Bringing SDLC Visibility into the SOC

Today we're announcing that BlueFlag has joined the Fortinet Fabric-Ready Technology Alliance Partner Program. The integration connects BlueFlag's identity-first SDLC security platform with the Fortinet Security Fabric — including SIEM and SOAR — so the identity risk happening inside development environments can flow into the workflows security operations teams already use.

Development generates a lot of signal: who's committing code, which service accounts are active, which tokens have access to what. Most of that never makes it to the SOC. This integration changes that.

What It Means in Practice

When BlueFlag detects anomalous identity behavior — unusual clone volumes, suspicious off-hours activity, a service account suddenly acquiring new permissions — that finding can now feed directly into Fortinet-powered detection and response workflows. Security teams get context they didn't have before. Response times shrink.

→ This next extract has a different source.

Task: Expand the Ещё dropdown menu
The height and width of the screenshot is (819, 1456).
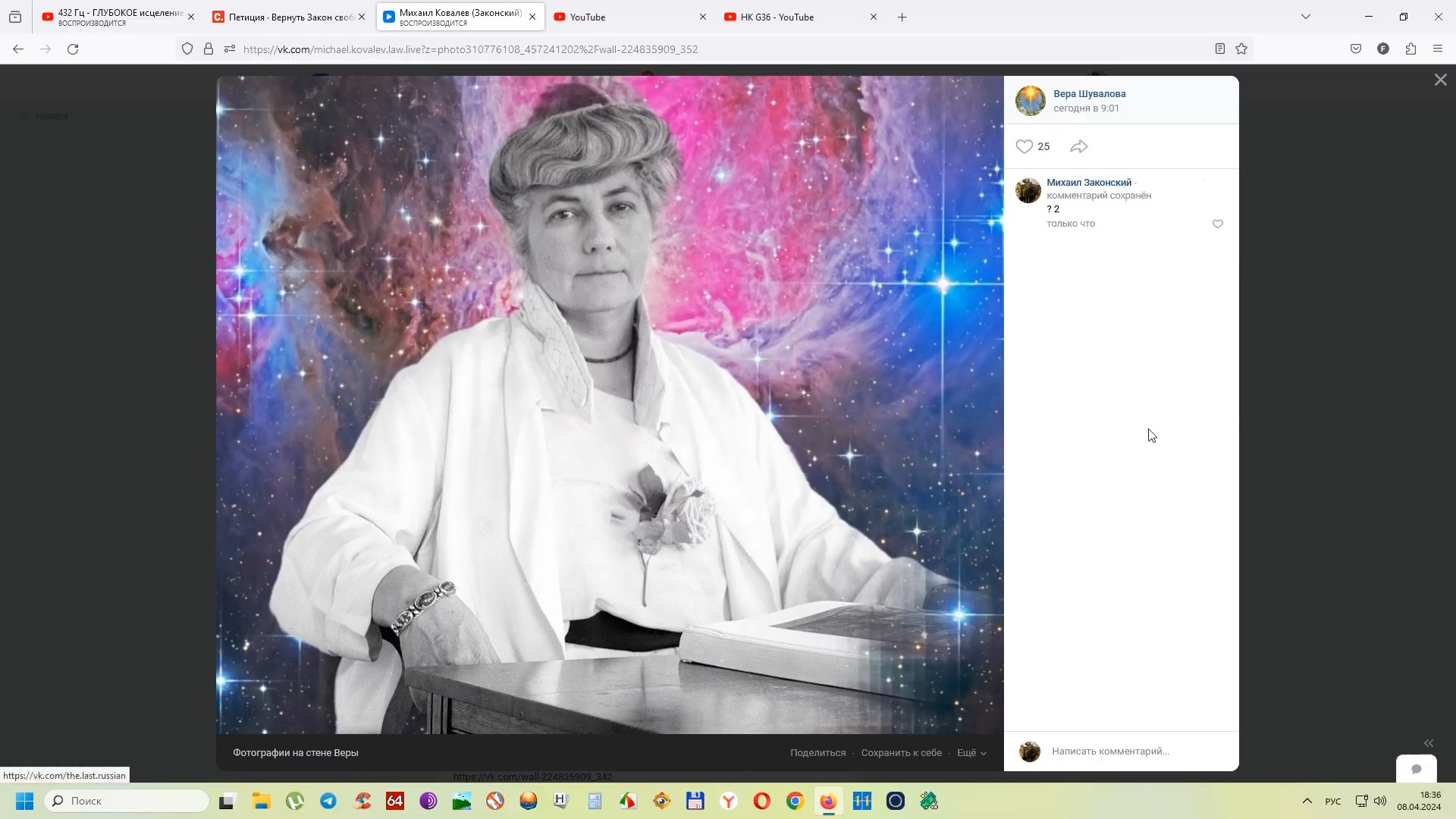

"By integrating our identity-first SDLC security platform with the Fortinet Security Fabric, we're helping organizations close gaps between development and security operations," said Raj Mallempati, CEO of BlueFlag Security.

"Working with BlueFlag helps bring greater visibility into identity-related risks across the software development lifecycle," added Neil Prasad, VP of Global Alliances at Fortinet.

A Stronger DevSecOps Stack

The software supply chain is a target. Developer identities are the entry point. And the SOC has historically had no line of sight into either. This partnership is a step toward fixing that — without adding another siloed tool to manage.